▶ What you should do
Rewrite the listing from the line containing "This screenshot has width=1068, height=652." through the end of the listing, replacing "column header" with "column heading" and keeping all other text unchanged. Omit the pictures from your answer.

══════════

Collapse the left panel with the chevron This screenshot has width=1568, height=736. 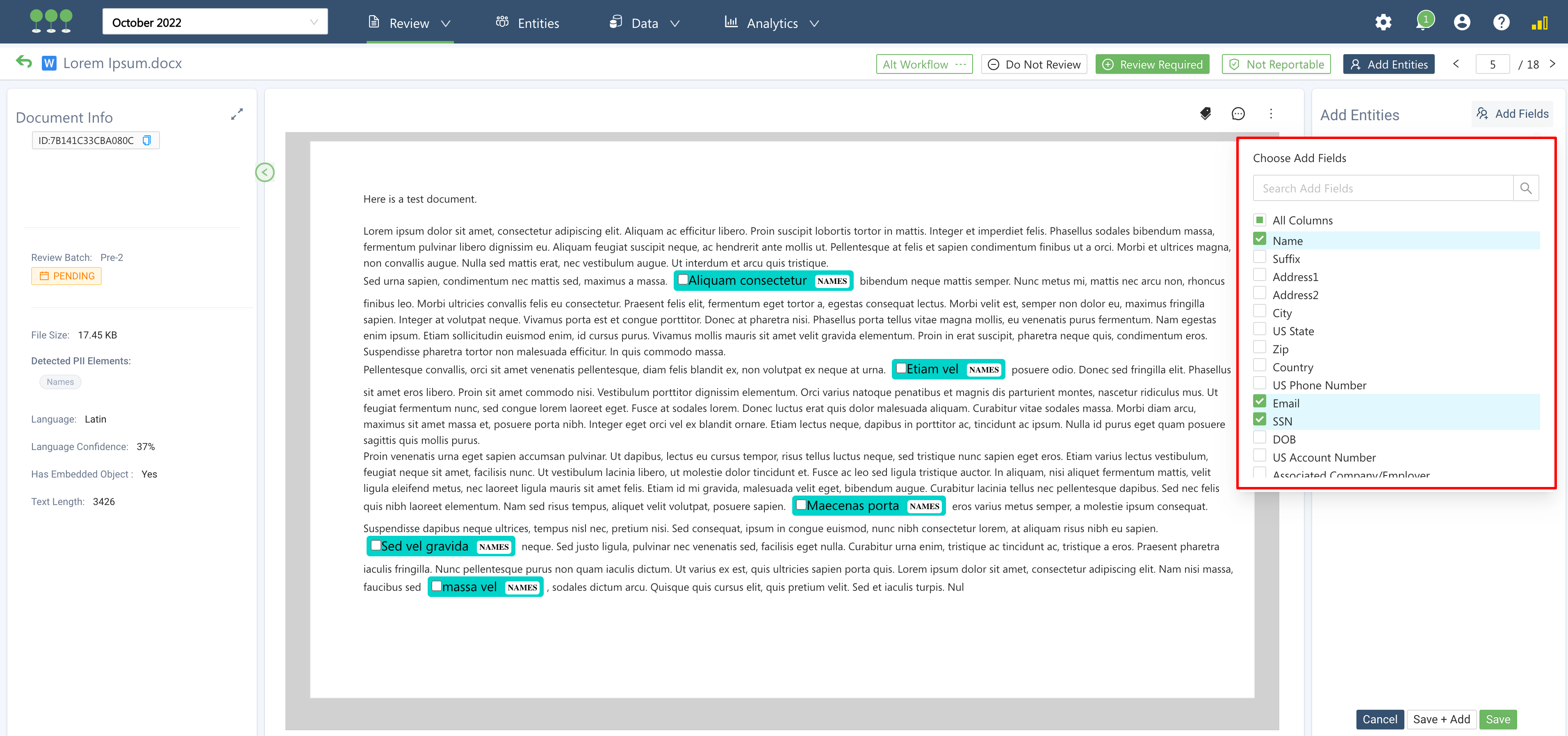(x=265, y=172)
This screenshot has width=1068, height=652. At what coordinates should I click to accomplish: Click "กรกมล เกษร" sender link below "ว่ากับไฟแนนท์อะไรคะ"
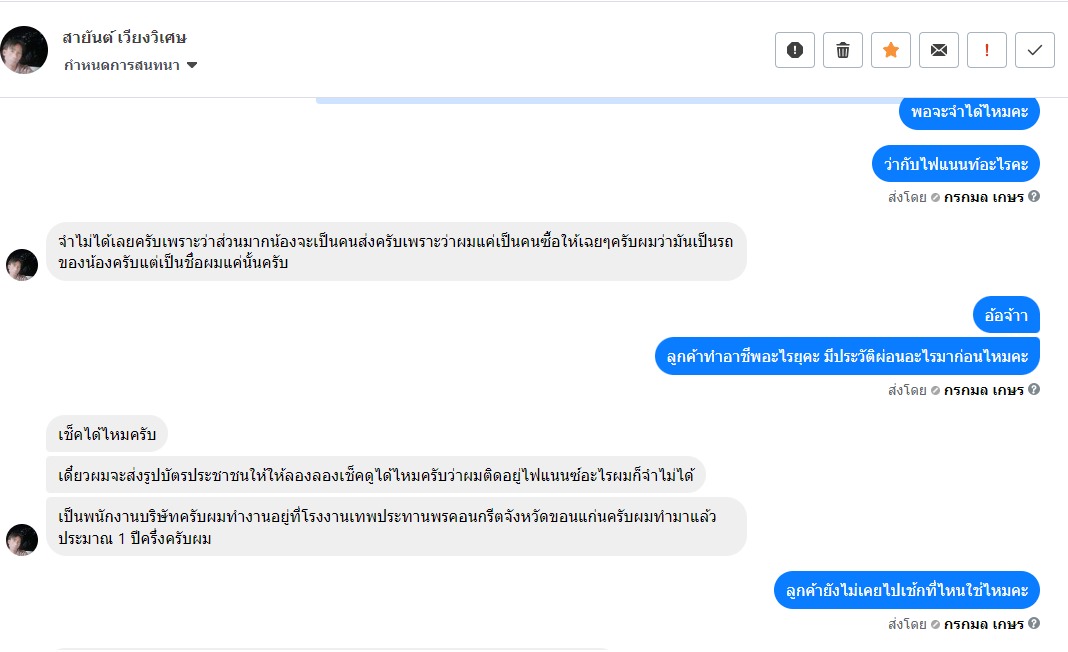tap(983, 197)
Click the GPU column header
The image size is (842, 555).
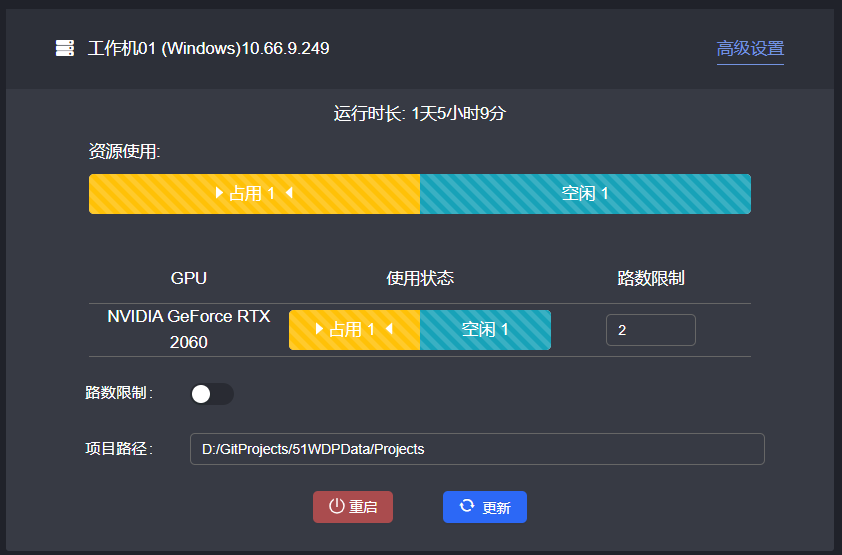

══════════

▶ Task output
This screenshot has width=1068, height=652. At what coordinates should I click to accomplish: Click "กรกมล เกษร" sender link below "ว่ากับไฟแนนท์อะไรคะ"
tap(983, 197)
Click the GPU column heading
The image size is (842, 555).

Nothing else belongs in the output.